Our reported pieces are expected to show their scaffolding: which claims are based on documents, which are based on named sources, which are based on public records, and which remain provisional.

Updating stories and marking corrections

When a live story changes, we revise the article body and, when the update is material, add a dated note at the top or bottom explaining what changed. When we correct an error, we do not silently overwrite a meaningful mistake. We mark the correction in plain English and preserve the substance of the record.

Archives, screenshots, quotations, and deleted pages

Because this publisher itself has an archive story, we take archive use seriously. We may rely on cached snippets, mirrored feeds, web archives, screenshots, or deleted pages when they are relevant to the public record. In those cases we identify the status of the material as clearly as possible and avoid presenting an archived copy as if it were a current live page.

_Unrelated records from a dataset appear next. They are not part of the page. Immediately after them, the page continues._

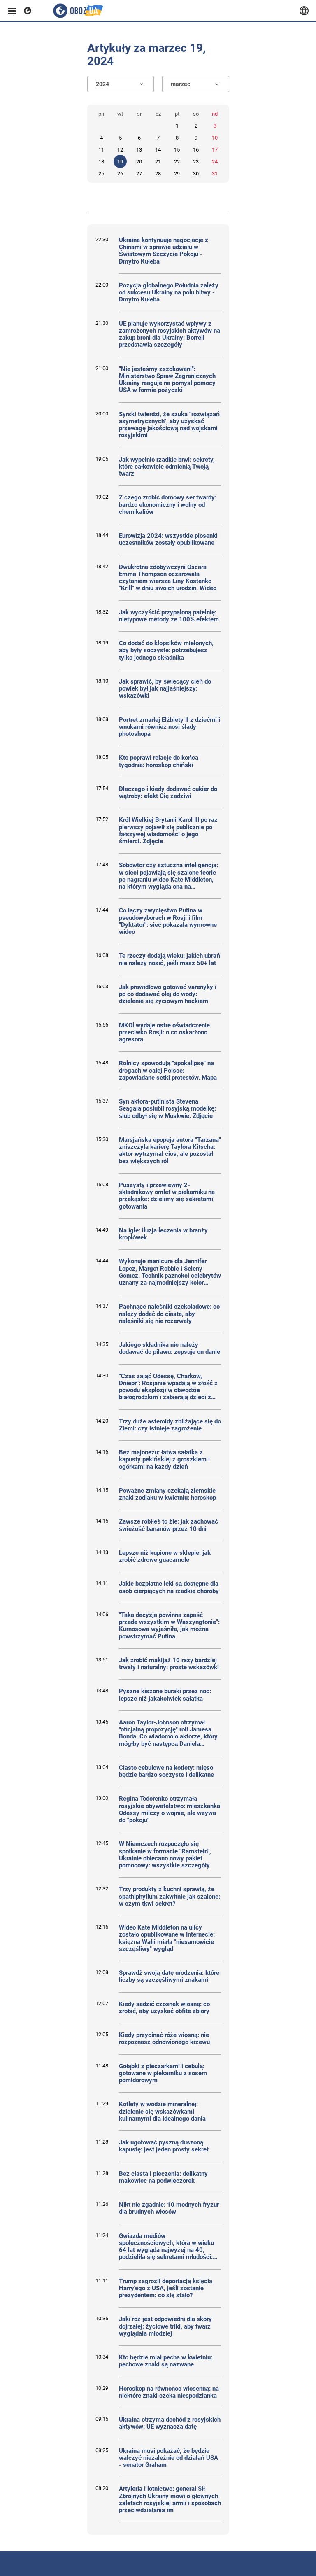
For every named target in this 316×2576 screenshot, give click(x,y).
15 (177, 150)
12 (120, 150)
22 (177, 162)
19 (120, 162)
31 (215, 173)
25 (101, 173)
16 (196, 150)
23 (196, 162)
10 (215, 138)
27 (139, 173)
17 (215, 150)
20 (139, 162)
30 (196, 173)
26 (120, 173)
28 (158, 173)
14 (158, 150)
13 (139, 150)
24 (215, 162)
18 (101, 162)
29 (177, 173)
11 (101, 150)
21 (158, 162)
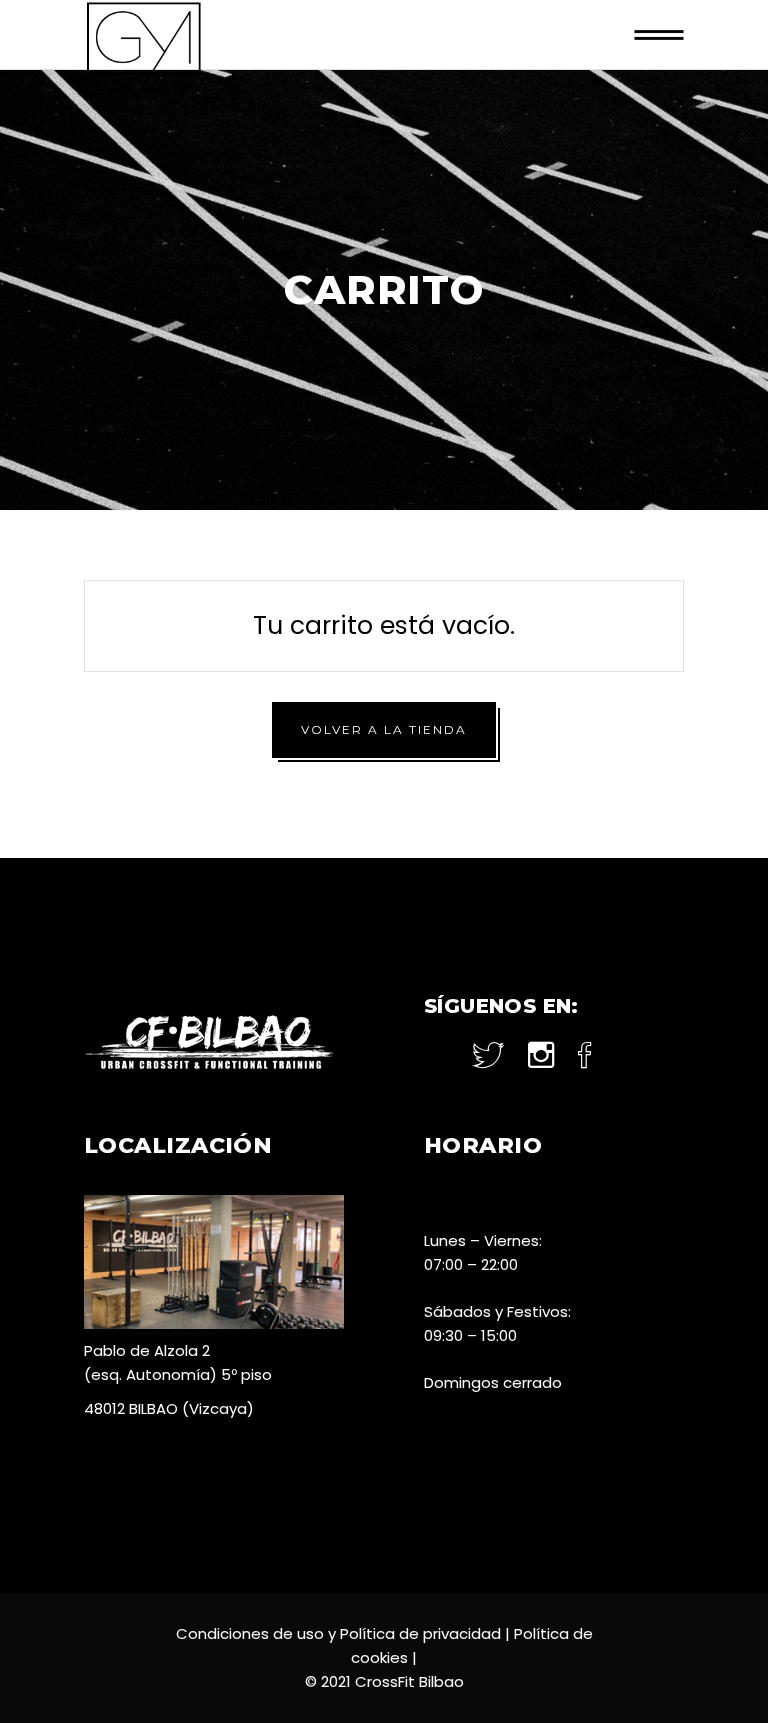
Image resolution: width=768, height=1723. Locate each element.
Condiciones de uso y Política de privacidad (338, 1633)
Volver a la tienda (384, 729)
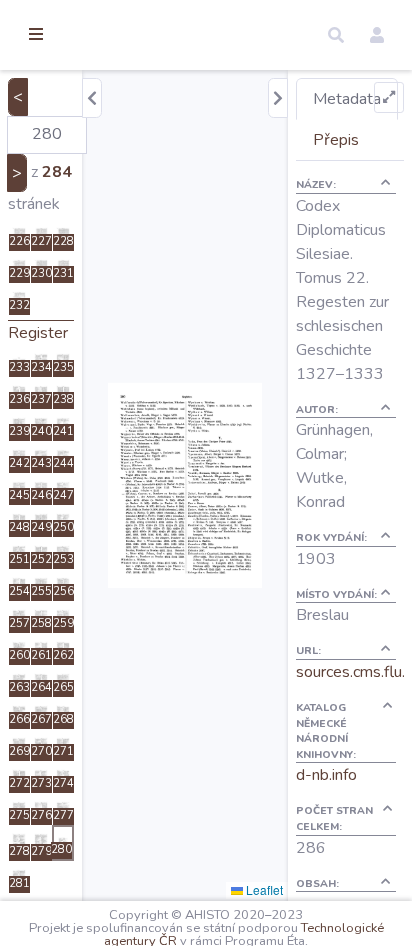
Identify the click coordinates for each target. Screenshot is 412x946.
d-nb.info (326, 775)
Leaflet (263, 889)
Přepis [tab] (336, 140)
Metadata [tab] (347, 99)
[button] (336, 35)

Quotations are checked against the best available original source. Screenshots are treated as leads until we verify their origin, timing, and context.

Thematic expertise and transparency

We maintain thematic competence by assigning recurring beats, building internal archive notes, keeping source lists, and preserving public timelines around topics we revisit often. Transparency is part of the product: readers should be able to tell who we are, how to reach us, which page defines our standards, and where to send substantive challenges.